Initial Concentration C0 (mg·L−1)	Fitting Equation	Correlation Coefficient (R)	R2	Rate Constant Kpi [g·(mg·min0.5)−1]	Diffusion Constant C
20	Qt = 0.07715t0.5 + 0.07188	0.99028	0.98065	0.07715	0.07188
50	Qt = 0.18876t0.5 + 0.01303	0.99019	0.98048	0.18876	0.01303
100	Qt = 0.33916t0.5 + 0.23387	0.99002	0.98014	0.33916	0.23387

. The Karl Pearson correlation coefficients obtained through linear fitting of the experimental data were relatively high, with R values greater than 0.99, indicating a good linear correlation between Qt and t^0.5. The results suggested that the Weber–Morris kinetic model can accurately describe the process of toluene adsorption by the porous silico-aluminate nanoparticles. In addition, the fitting line of the Weber–Morris kinetic diffusion equation did not cross the origin, implying that the adsorption process was mainly controlled by intra-particle diffusion [44].

Q_t = K_it^0.5 + C

(6)

Based on the analysis above, all these models can describe the adsorption process of toluene on porous silicon aluminate nanoparticles. Compared with the pseudo-second-order kinetics model, the pseudo-one-order kinetics model and Weber–Morris kinetics model can better describe the adsorption process of toluene on porous silico-aluminate nanoparticles. It can be inferred that chemical adsorption was not a limiting step in the adsorption process. The binding between toluene and the porous silico-aluminate nanoparticles did not occur through the sharing of electrons but rather through intermolecular electrostatic forces. The process of toluene adsorption by the porous silico-aluminate nanoparticles was mainly controlled by intra-particle diffusion, but intra-particle diffusion was not the only rate-limiting step.

4. Conclusions

In this paper, porous silico-aluminate nanoparticles (SANs) were prepared from cost-effective and non-toxic natural kaolin using a hydrothermal method. The morphology and composition of the SANs were confirmed using SEM, XPS, XRD, and BET-specific surface area tests. The SANs showed a polyhedron morphology containing hierarchical pore structures. The average particle size was approximately 500 nm, the average pore diameter was approximately 3.8 nm, and the specific surface area was as high as 582.08 cm²·g⁻¹. The SANs exhibited the remarkable structural composition characteristics of Y-type molecular sieves with a molar ratio of SiO₂ to Al₂O₃ of 3.3:1. The adsorption of toluene by porous SANs was a fast process, reaching an equilibrium state within 80 min.
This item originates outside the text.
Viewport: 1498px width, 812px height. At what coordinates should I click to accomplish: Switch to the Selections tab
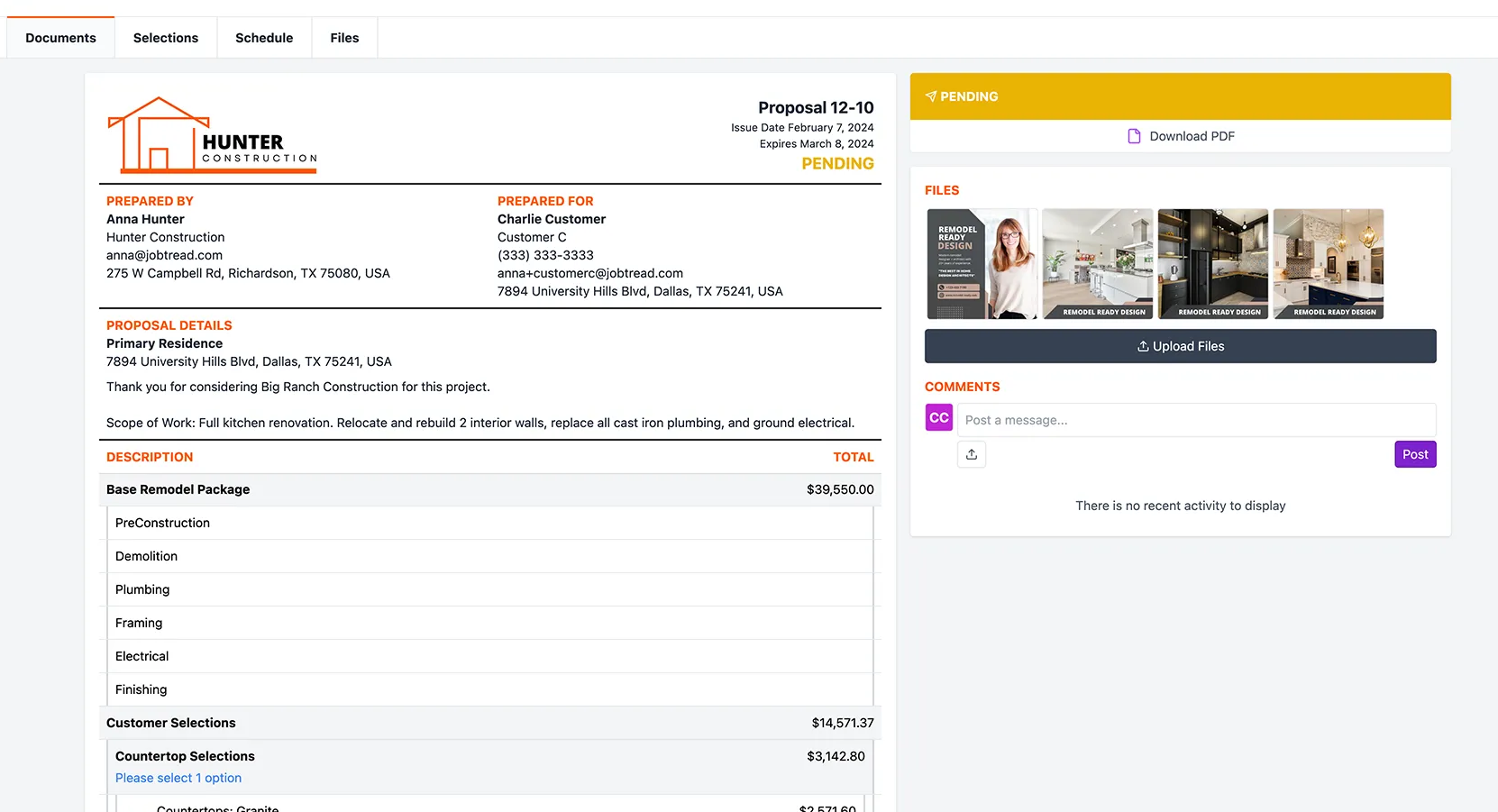tap(166, 38)
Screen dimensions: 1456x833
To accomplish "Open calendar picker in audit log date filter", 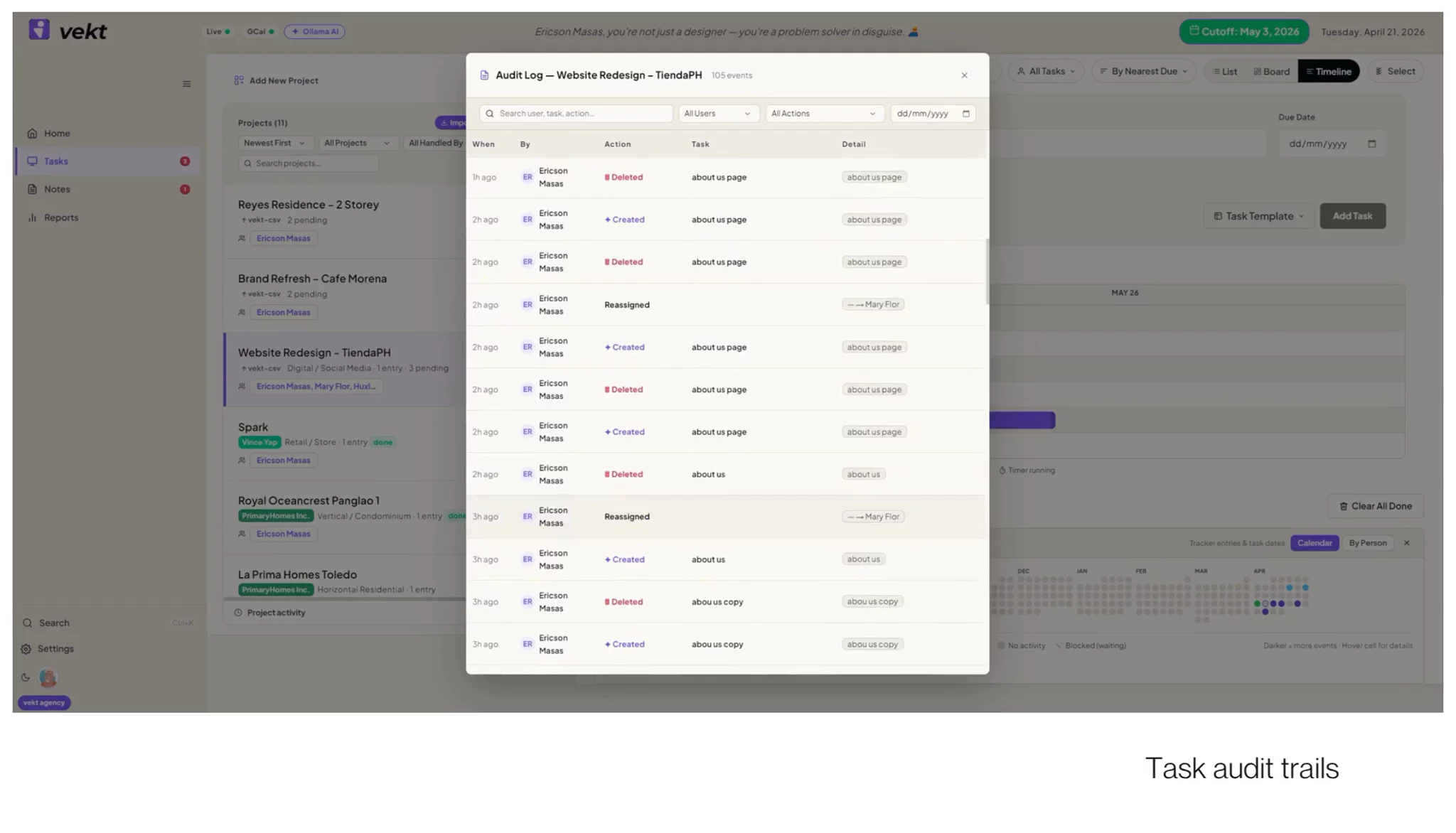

When the pH of the solution ranged from 6 to 8, the porous SANs effectively adsorbed toluene. With increasing temperature from 0 °C to 40 °C, the adsorption rate slightly decreased because the adsorption effect of the active sites on the surface of the porous SANs was weakened. Adsorption kinetics analysis revealed that the adsorption of toluene by porous SANs was mainly controlled by intra-particle diffusion.